- ASSIGNED TASK: All that is wanted is the line with "This screenshot has" and each line after it to the end of the data below, set down exactly and without pictures.

- DATA IN THIS EXERCISE:
********

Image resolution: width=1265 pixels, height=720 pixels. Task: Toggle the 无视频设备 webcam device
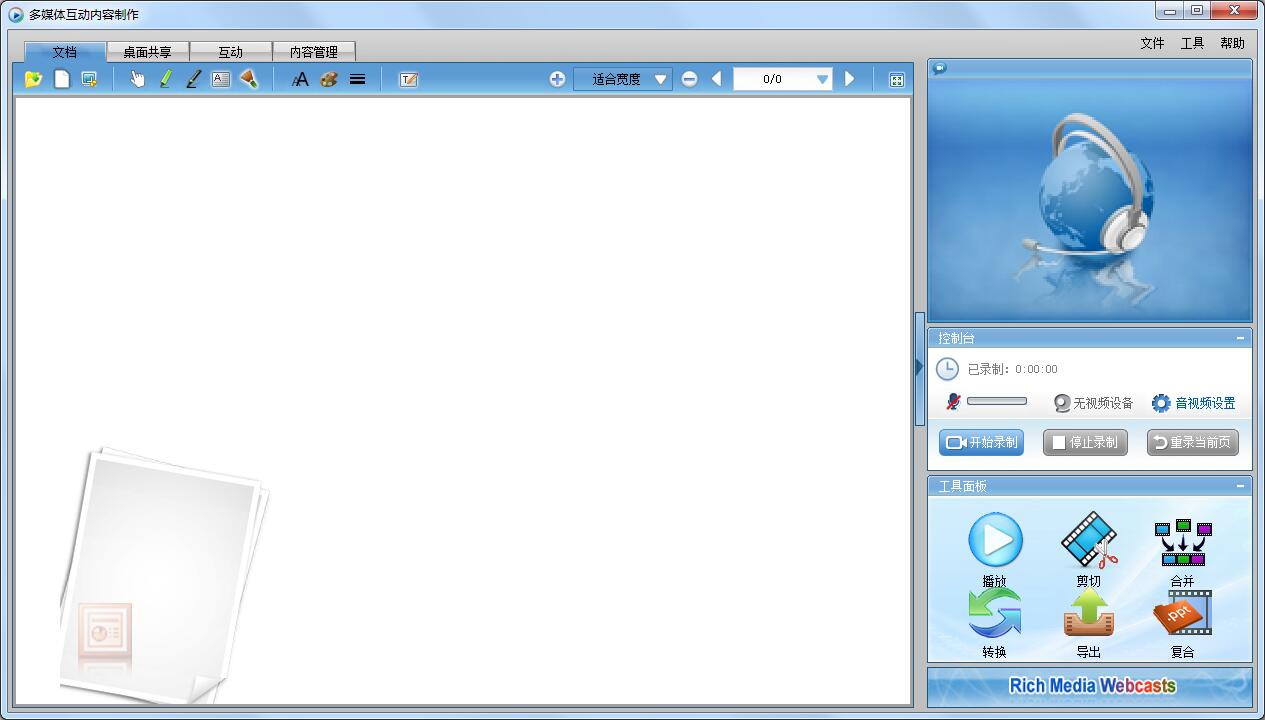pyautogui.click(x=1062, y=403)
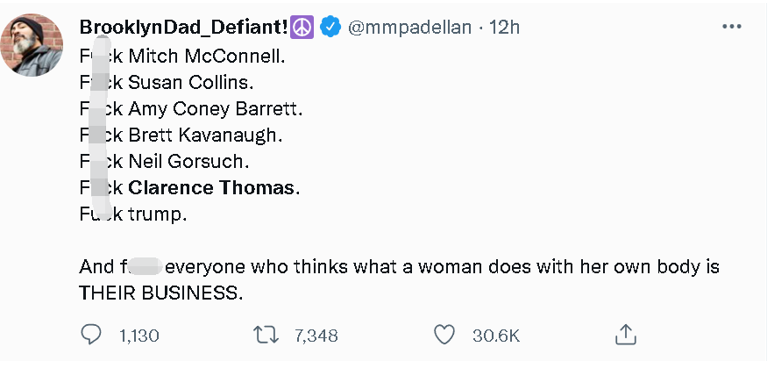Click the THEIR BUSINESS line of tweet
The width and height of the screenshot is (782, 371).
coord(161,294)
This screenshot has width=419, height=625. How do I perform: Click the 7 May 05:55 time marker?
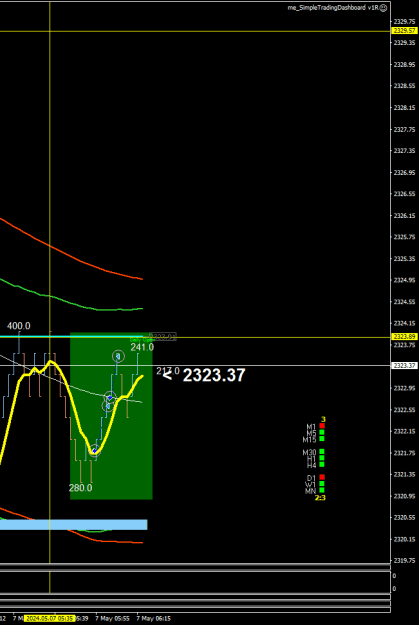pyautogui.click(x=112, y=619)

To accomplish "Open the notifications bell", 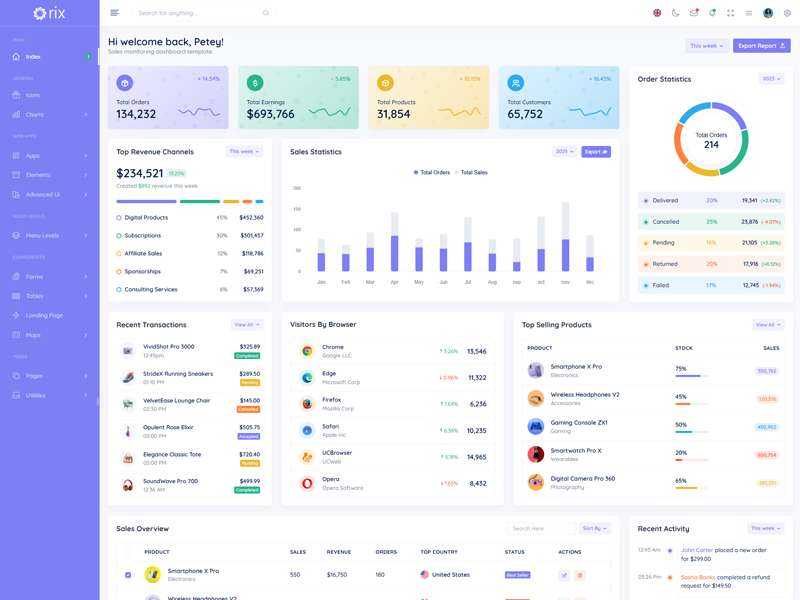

********

- RESPONSE TO THE TASK:
This screenshot has width=419, height=625. How do I perform: Click the 7 May 05:55 time marker?
pyautogui.click(x=112, y=619)

To accomplish "Open the notifications bell", 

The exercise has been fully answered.